Note: This bug is displayed in read-only format because the product is no longer active in Red Hat Bugzilla.

Bug 1819066

Summary: ceilometer-compute stop polling some metrics after Timeout in libvirt
Product: Red Hat OpenStack Reporter: Takashi Kajinami <tkajinam>
Component: openstack-ceilometerAssignee: Matthias Runge <mrunge>
Status: CLOSED ERRATA QA Contact: Leonid Natapov <lnatapov>
Severity: high Docs Contact:
Priority: medium    
Version: 13.0 (Queens)CC: apevec, jbadiapa, mgarciac, pkilambi
Target Milestone: z12Keywords: Triaged, ZStream
Target Release: 13.0 (Queens)   
Hardware: Unspecified   
OS: Unspecified   
Whiteboard:
Fixed In Version: openstack-ceilometer-10.0.1-10.el7ost Doc Type: No Doc Update
Doc Text:
Story Points: ---
Clone Of: Environment:
Last Closed: 2020-06-24 12:08:39 UTC Type: Bug
Regression: --- Mount Type: ---
Documentation: --- CRM:
Verified Versions: Category: ---
oVirt Team: --- RHEL 7.3 requirements from Atomic Host:
Cloudforms Team: --- Target Upstream Version:
Embargoed:

Description Takashi Kajinami 2020-03-31 06:52:24 UTC
Description of problem:

ceilometer-compute is polling performance information like cpu or mem via libvirt .
However when it fails to get information from libvirt because of Timeout within libvirt,
it will stop polling some metrics with regarding the timeout as PollSterPermantError
and we need to restart it to make it again poll the disabled metrics

Because the timeout is a transient issue in most of cases, ceilometer-compute should
keep polling the metric even if it failed because of timeout.

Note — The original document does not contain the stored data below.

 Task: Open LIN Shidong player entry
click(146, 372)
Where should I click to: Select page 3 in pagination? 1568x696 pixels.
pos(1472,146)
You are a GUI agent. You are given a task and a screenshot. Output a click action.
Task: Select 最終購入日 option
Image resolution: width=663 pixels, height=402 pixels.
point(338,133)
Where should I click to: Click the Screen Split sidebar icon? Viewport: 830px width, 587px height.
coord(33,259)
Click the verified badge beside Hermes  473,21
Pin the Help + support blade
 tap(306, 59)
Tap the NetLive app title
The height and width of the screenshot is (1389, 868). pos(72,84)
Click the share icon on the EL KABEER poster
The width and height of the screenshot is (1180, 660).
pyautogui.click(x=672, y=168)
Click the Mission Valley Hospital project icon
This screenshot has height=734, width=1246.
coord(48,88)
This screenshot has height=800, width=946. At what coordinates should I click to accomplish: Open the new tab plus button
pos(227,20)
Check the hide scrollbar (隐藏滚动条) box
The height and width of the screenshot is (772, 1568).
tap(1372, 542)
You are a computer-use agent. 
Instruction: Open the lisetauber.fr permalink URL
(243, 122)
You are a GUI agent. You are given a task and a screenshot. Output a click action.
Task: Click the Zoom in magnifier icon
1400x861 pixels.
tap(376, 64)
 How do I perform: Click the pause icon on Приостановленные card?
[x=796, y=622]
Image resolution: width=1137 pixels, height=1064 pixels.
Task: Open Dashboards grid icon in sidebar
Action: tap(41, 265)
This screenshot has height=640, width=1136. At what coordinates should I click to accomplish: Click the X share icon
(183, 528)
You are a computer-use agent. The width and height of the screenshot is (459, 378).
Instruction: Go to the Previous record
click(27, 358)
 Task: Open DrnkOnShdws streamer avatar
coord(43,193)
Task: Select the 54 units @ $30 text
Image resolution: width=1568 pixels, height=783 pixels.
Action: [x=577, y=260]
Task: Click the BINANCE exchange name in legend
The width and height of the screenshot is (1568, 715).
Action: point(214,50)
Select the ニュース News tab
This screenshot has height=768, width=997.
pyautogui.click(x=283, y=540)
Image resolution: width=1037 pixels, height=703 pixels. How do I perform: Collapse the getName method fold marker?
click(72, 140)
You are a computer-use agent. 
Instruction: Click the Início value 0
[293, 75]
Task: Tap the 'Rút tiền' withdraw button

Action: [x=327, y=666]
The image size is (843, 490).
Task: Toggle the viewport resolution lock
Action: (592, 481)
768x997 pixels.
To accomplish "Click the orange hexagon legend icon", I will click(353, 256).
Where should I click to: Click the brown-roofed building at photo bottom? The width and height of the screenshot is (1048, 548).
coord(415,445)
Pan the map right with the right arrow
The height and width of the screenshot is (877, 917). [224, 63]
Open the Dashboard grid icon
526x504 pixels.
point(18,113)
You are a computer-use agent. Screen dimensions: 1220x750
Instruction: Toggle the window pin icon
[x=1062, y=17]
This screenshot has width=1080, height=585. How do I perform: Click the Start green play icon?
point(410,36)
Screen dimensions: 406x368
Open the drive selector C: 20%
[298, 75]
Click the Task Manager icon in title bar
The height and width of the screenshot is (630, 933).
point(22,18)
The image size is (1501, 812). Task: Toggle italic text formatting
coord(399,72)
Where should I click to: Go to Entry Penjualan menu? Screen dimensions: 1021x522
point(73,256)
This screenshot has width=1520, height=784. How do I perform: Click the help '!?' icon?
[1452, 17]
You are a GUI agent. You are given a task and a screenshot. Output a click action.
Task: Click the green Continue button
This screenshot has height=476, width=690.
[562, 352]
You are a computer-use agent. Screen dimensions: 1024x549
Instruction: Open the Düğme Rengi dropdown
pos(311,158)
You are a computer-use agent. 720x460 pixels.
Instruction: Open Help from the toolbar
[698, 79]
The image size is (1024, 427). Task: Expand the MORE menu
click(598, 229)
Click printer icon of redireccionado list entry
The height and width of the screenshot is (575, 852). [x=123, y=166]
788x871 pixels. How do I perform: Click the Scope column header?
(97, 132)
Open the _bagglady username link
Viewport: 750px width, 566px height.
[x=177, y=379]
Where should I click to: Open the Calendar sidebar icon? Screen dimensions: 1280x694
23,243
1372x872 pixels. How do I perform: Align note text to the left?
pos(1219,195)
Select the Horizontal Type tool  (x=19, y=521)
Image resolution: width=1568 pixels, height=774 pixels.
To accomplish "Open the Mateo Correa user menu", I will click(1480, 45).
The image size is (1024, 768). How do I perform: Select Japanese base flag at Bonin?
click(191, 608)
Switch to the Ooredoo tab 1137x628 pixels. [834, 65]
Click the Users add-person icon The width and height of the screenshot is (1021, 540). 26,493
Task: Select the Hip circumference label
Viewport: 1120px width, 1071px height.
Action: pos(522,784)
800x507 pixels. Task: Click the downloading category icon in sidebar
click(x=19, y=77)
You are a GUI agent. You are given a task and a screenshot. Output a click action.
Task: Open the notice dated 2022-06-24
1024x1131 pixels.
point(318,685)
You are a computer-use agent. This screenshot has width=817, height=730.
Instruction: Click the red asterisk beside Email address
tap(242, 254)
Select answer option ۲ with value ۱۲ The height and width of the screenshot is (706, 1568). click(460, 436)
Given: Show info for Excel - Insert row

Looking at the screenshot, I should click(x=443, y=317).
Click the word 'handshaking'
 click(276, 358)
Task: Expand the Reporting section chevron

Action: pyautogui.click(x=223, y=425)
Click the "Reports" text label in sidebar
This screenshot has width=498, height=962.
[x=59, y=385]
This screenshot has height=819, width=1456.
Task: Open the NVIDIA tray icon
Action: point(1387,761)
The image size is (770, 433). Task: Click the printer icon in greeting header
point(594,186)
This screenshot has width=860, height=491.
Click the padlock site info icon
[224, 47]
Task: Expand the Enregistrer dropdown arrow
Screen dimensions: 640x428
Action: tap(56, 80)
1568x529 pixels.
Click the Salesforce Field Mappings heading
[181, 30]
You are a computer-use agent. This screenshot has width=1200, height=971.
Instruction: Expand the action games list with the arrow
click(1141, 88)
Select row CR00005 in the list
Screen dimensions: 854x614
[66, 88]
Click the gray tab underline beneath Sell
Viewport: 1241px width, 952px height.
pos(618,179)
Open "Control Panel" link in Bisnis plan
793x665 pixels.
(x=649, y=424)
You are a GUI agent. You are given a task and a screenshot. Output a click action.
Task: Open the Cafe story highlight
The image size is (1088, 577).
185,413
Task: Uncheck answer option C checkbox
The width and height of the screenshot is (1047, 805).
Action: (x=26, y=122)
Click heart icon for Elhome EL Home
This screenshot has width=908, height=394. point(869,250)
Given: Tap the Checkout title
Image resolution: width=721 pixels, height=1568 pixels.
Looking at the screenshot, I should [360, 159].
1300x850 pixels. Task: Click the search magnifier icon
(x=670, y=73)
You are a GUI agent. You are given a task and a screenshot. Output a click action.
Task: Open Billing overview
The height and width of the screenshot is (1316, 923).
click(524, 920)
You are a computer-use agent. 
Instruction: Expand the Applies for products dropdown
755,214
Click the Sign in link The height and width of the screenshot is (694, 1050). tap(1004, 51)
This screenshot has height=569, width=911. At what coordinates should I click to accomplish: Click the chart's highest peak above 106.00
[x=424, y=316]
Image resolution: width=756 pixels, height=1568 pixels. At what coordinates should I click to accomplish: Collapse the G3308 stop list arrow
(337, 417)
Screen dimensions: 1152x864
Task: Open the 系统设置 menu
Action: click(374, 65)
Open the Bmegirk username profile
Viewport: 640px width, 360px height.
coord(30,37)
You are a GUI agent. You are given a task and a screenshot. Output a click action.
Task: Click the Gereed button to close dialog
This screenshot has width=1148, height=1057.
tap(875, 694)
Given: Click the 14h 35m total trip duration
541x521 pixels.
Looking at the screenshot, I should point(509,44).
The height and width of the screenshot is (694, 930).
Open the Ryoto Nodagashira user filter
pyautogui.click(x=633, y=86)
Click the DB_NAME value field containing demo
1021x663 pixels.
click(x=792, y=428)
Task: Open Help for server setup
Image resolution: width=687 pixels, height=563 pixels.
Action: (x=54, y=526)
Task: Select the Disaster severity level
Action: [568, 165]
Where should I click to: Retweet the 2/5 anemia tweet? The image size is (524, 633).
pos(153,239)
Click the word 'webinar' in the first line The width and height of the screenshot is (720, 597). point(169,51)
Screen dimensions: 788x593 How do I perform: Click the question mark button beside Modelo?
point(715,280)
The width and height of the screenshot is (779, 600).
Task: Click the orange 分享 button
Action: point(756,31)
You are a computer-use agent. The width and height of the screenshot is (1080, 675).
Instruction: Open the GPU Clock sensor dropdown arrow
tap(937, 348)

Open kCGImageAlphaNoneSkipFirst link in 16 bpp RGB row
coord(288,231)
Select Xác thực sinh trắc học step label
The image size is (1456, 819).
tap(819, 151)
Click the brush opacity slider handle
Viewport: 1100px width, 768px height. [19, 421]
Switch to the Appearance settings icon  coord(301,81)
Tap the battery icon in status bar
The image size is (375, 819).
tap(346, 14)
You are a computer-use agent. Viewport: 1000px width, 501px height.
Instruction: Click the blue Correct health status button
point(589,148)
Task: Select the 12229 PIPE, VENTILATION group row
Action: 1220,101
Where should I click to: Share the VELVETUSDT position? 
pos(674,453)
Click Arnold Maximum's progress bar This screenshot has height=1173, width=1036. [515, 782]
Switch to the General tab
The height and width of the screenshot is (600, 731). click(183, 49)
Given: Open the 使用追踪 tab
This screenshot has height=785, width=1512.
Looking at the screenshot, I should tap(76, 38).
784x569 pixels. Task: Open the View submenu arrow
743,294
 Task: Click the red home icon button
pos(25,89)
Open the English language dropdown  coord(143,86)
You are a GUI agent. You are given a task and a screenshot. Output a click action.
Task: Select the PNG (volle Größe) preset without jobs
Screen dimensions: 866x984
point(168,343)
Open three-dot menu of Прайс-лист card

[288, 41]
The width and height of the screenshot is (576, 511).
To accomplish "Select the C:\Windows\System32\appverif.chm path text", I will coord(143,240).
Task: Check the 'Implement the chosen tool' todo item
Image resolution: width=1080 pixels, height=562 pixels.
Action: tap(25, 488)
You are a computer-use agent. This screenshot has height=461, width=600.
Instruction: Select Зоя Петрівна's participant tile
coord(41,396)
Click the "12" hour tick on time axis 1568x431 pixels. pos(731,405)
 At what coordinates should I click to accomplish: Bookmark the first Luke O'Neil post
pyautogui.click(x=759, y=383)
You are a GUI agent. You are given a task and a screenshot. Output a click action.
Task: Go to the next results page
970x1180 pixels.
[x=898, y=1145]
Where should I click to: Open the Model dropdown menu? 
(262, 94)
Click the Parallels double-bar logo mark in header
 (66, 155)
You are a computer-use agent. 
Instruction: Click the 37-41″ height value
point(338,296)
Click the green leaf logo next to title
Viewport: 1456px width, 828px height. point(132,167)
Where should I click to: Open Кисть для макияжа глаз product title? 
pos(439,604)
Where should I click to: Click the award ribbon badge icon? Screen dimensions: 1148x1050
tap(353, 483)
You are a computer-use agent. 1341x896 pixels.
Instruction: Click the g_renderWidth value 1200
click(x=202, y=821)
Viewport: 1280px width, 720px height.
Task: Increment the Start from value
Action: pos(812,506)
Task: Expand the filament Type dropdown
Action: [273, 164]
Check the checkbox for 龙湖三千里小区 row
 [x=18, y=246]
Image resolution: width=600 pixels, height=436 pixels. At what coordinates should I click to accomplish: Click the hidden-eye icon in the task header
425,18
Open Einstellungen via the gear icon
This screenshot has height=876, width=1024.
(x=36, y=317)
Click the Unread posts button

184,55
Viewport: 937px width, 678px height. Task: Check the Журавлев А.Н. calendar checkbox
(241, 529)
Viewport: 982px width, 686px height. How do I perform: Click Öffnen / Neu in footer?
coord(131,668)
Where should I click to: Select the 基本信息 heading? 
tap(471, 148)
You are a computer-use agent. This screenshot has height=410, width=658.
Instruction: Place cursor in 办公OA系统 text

Version-Release number of selected component (if applicable):


How reproducible:
Always

Steps to Reproduce:
1.
2.
3.

Actual results:


Expected results:


Additional info:

Comment 2 Matthias Runge 2020-03-31 12:55:05 UTC
Removing pollsters with permanent errors from the pollster list seems a sane decision to me.

Can you please provide a bit more details and logs?

Comment 4 Matthias Runge 2020-04-01 07:16:11 UTC
Proposed upstream patch: https://review.opendev.org/716513

Let's see how it goes.

The other question is, why these timeouts occur.

Comment 7 Matthias Runge 2020-04-09 14:02:01 UTC
Backport to train
https://review.opendev.org/718705

Comment 9 Matthias Runge 2020-05-07 14:16:17 UTC
Apparently under some situation, the libvirt call can timeout. Previously, the timeout was seen as permanent; with this patch, this should be treated as transient.

This scenario probably happens under heavy load, but I am not sure how to provoke this.

Comment 16 Leonid Natapov 2020-06-08 11:40:07 UTC
openstack-ceilometer-central-10.0.1-10.el7ost.noarch

Basic telemetry sanity was done.

Comment 19 errata-xmlrpc 2020-06-24 12:08:39 UTC
Since the problem described in this bug report should be
resolved in a recent advisory, it has been closed with a
resolution of ERRATA.

For information on the advisory, and where to find the updated
files, follow the link below.

If the solution does not work for you, open a new bug report.

https://access.redhat.com/errata/RHBA-2020:2726